As it impacts how packets are handled in tunnels, this proposed changed was benchmaked to verify how it could impact tunelling performance. Current test was run between two VM running on distinct hosts, and measuring IPerf throughput:
Before proposed change (using NORMAL action and set_tunnel in br-tun):
root@test:~# iperf -t 50 -i 10 -c 192.168.1.105
Client connecting to 192.168.1.105, TCP port 5001 TCP window size: 22.9 KByte (default)
[ 3] local 192.168.1.104 port 59027 connected with 192.168.1.105 port 5001 [ ID] Interval Transfer Bandwidth [ 3] 0.0-10.0 sec 1.60 GBytes 1.37 Gbits/sec [ 3] 10.0-20.0 sec 1.58 GBytes 1.36 Gbits/sec [ 3] 20.0-30.0 sec 1.95 GBytes 1.68 Gbits/sec [ 3] 30.0-40.0 sec 1.75 GBytes 1.51 Gbits/sec [ 3] 40.0-50.0 sec 1.94 GBytes 1.67 Gbits/sec [ 3] 0.0-50.0 sec 8.82 GBytes 1.52 Gbits/sec
With proposed change (using the logic descibed above):
root@test:~# iperf -t 50 -i 10 -c 192.168.1.105
Client connecting to 192.168.1.105, TCP port 5001 TCP window size: 22.9 KByte (default)
[ 3] local 192.168.1.104 port 59026 connected with 192.168.1.105 port 5001 [ ID] Interval Transfer Bandwidth [ 3] 0.0-10.0 sec 1.58 GBytes 1.36 Gbits/sec [ 3] 10.0-20.0 sec 1.80 GBytes 1.55 Gbits/sec [ 3] 20.0-30.0 sec 1.70 GBytes 1.46 Gbits/sec [ 3] 30.0-40.0 sec 1.92 GBytes 1.65 Gbits/sec [ 3] 40.0-50.0 sec 1.82 GBytes 1.56 Gbits/sec [ 3] 0.0-50.0 sec 8.83 GBytes 1.52 Gbits/sec
As it was discussed in the mailing list, the same testtbed was also used to measure the impact of using distinct bridges for tunelling: a VXLAN tunnel port was added to br-int, and two flows were set-up to hard-wire VM's ports to tunnels on each host
add-flow br-int in_port=vm_ofport,actions="output:tunnel_ofport" add-flow br-int in_port=tunnel_ofport,actions="output:tunnel_ofport"
The results trend to show that current bridge separation logic doesn't introduces that a big performance penality:
root@test:~# iperf -t 50 -i 10 -c 192.168.1.105
Client connecting to 192.168.1.105, TCP port 5001 TCP window size: 22.9 KByte (default)
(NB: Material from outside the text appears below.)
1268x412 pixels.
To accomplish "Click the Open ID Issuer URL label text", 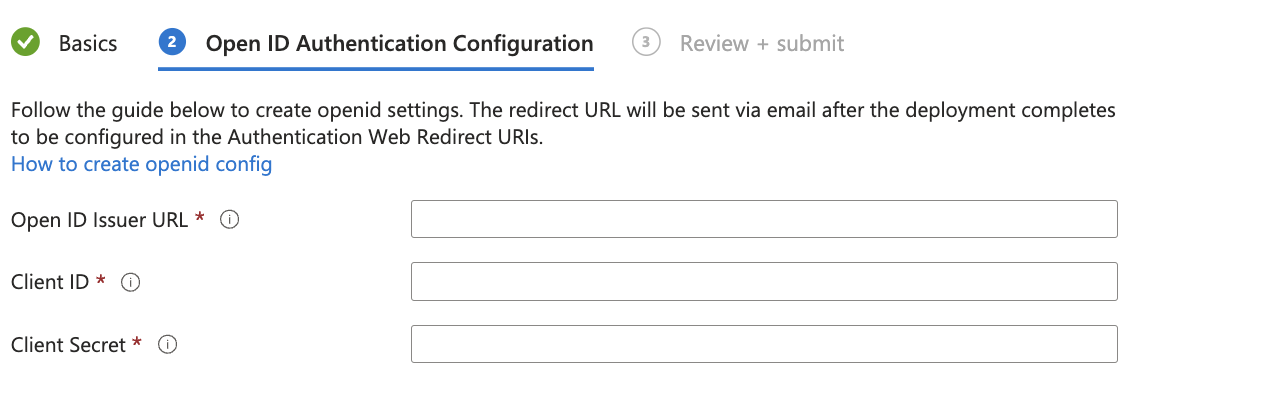I will (x=99, y=220).

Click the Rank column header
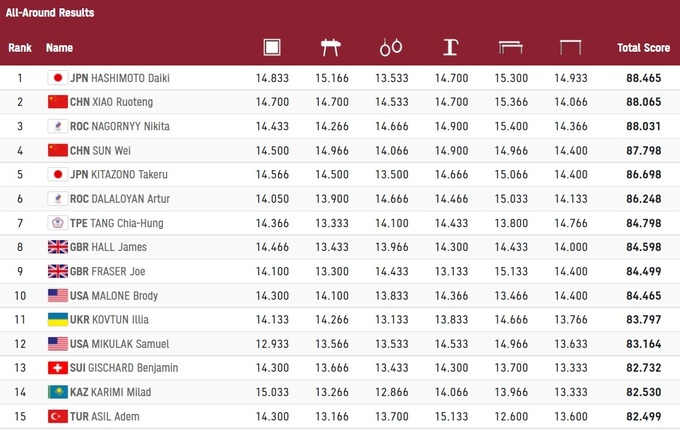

[ 3] local 192.168.1.104 port 59037 connected with 192.168.1.105 port 5001 [ ID] Interval Transfer Bandwidth [ 3] 0.0-10.0 sec 1.78 GBytes 1.53 Gbits/sec [ 3] 10.0-20.0 sec 1.79 GBytes 1.54 Gbits/sec [ 3] 20.0-30.0 sec 1.70 GBytes 1.46 Gbits/sec [ 3] 30.0-40.0 sec 1.70 GBytes 1.46 Gbits/sec [ 3] 40.0-50.0 sec 1.70 GBytes 1.51 Gbits/sec [ 3] 0.0-50.0 sec 8.73 GBytes 1.50 Gbits/sec
These results are not that suprising, as linux networking performance seems to be more tied to how often the networking stack is crossed by packets (thus, how much interrupts and context switches the processors must handle), rather than the number of operations that are performed on each packet.